# Exercise details
With pictures omitted, output the records below exactly as they appear.

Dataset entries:
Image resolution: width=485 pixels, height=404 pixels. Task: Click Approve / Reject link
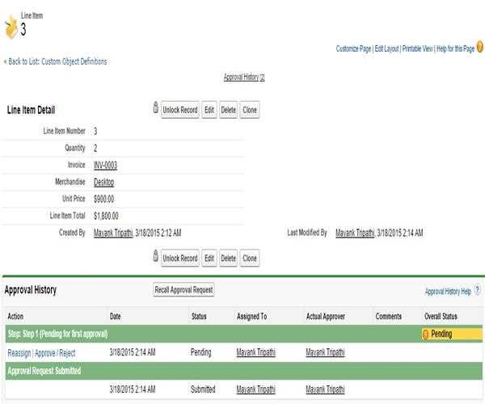pyautogui.click(x=55, y=352)
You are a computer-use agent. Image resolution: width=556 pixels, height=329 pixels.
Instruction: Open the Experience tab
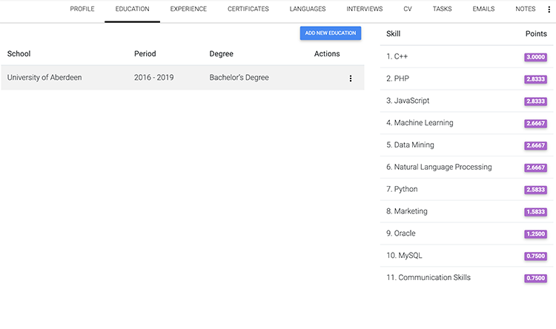coord(188,10)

# Solved exercise
Image resolution: width=485 pixels, height=404 pixels. Task: Click Approve / Reject link
pyautogui.click(x=55, y=352)
You are a computer-use agent. Image resolution: width=556 pixels, height=329 pixels.
Instruction: Open the Experience tab
coord(188,10)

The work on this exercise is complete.